Ich plane so vorzugehen:

Ich erstelle ein zentrales Textdokument welches mich während der Themenschräfung (also wie ich gelernt habe die ganze Promotionszeit über) begleiten soll. Ich werde dafür LaTex verwenden weil es sich leicht mit Citavi verbinden lässt und das schreiben längerer Texte besser geht als alles in Mindmaps zu verstecken.
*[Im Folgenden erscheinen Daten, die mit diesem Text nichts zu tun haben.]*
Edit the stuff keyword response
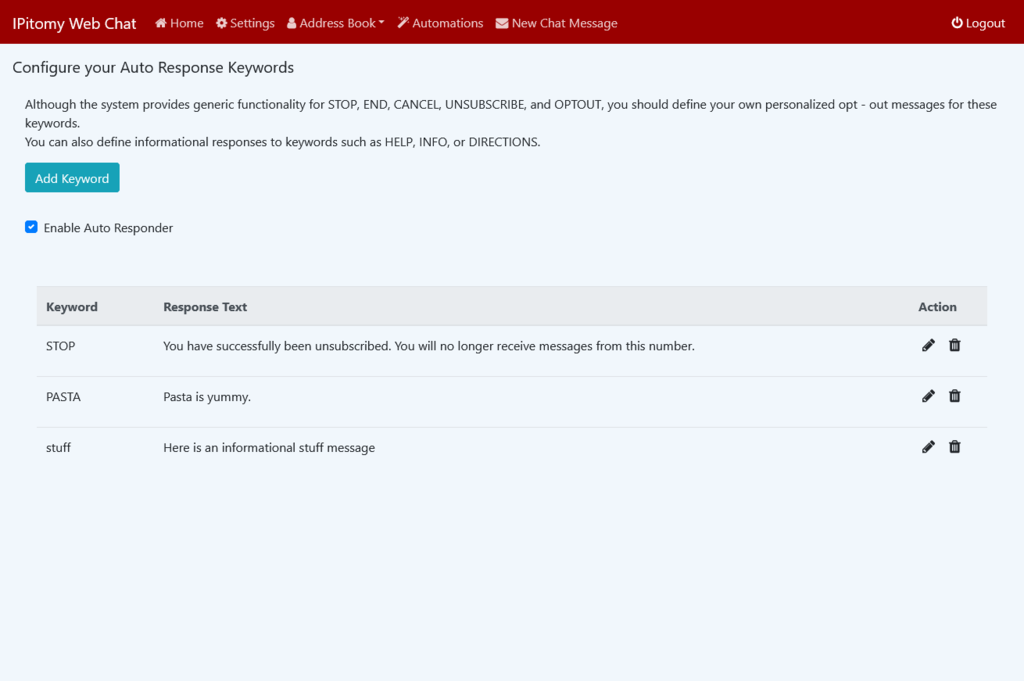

Als erstes werde ich die Promotionsthemen definieren die mir aus dem Stegreif einfallen. Diese werde ich nach folgenden Kategorien bewerten:
- Themenfokus: Ist das Thema zu eng oder zu breit gefasst, sodass ich bestimmte Aspekte unnötigerweise mit betrachten bzw. ausklammern würde.
- Wissenschaftliche Relevanz: Werden Problemstellungen gelöst dich sich nur auf "ein" konkretes Problem einschränken lassen und daher einer Ingenieursdienstleistung ähneln oder kann damit eine ganze Klasse von Problemen gelöst werden?
- Neuerungswert: Lieferst du etwas was in den Bereich vorher noch nicht behandelt wurde? Hiermit grenzt du dich von den anderen ab.
- Untersuchungsziel: Aus welchen Grund möchte ich ein bestimmtes Themenfeld bearbeiten? Welches Ziel steckt dahinter?
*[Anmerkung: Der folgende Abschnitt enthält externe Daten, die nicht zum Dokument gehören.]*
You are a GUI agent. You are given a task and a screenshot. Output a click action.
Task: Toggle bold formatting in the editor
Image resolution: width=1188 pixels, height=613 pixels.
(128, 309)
Natürlich werde ich nicht auf all diese Aspekte eine Antwort haben sondern muss sie mir durch Recherche und Diskussion erarbeiten. Um den Überblick über die Arbeitsschritte zu behalten, die sich aus meinen Vorgehen ergeben, werde ich z.B. MS-Project verwenden. Es ist sonst schwierig zu verfolgen welche Bereiche ich schon ausgiebig bearbeitet/resümiert habe.

Was haltet ihr davon?
DoneXY

Re: Was mach ich falsch?

Beitrag von DoneXY »

aratarorome hat geschrieben:Was haltet ihr davon?
Schwer zu sagen, ohne Dich persönlich zu kennen. Es gibt sicher Menschen, denen ein so detailliert strukturiertes Vorgehen hilft, wenige andere dagegen werden sich dann (fast) nur mit den Vorarbeiten, die der Plan vorsieht, beschäftigen.
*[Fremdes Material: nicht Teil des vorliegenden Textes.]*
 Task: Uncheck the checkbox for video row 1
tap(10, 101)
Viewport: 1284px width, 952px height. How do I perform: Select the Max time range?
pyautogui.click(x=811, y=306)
Generell: Ein Exposee am Anfang ist wünschenswert, ob die anderen von Dir genannten Arbeitsschritte sein müssen, kann ich nicht allgemein beurteilen. Mir wäre das für den Anfang teilweise zu detailfreudig. In 2,5 Jahren anvisierter Zeit wird viel passieren - auch, was die ursprünglich Planung berührt. So ist zumind. meine Erfahrung, die ich hier im Forum bestätigt finde.
aratarorome hat geschrieben:Man diskutiert zwar viel mit Kollegen schreibt vielleicht noch Gesprächsprotokolle aber diese sind ebenso schnell wieder vergessen falls man das gesammelte Wissen nicht in seinen Plan oder Kontext einsortiert.
Wenn Du Gesprächsportokolle anfertigst, die offenbar unbeachtet bleiben, frage ich mich, ob nicht einigen Schritten des von Dir skizzierten Vorgehens ein ähnliches Schicksal bevorsteht.
aratarorome

Re: Was mach ich falsch?

Beitrag von aratarorome »

Hallo DoneXY,

ich finde du hast mich gut durchschaut. Ich bin jemand der sehr viel in Planungsaktivitäten hineinsteckt und dabei dann nichts mehr anderes macht als plant. Das habe ich in meiner Vergangenheit öfter bewiesen. Wahrscheinlich liegt es daran, dass man durch das ewige planen sich nicht mit dem tatsächlichen Problem auseinandersetzen muss.

Ich nehme für mich mit, dass ich darauf acht geben muss Planungs-Dauerschleife zu rutschen.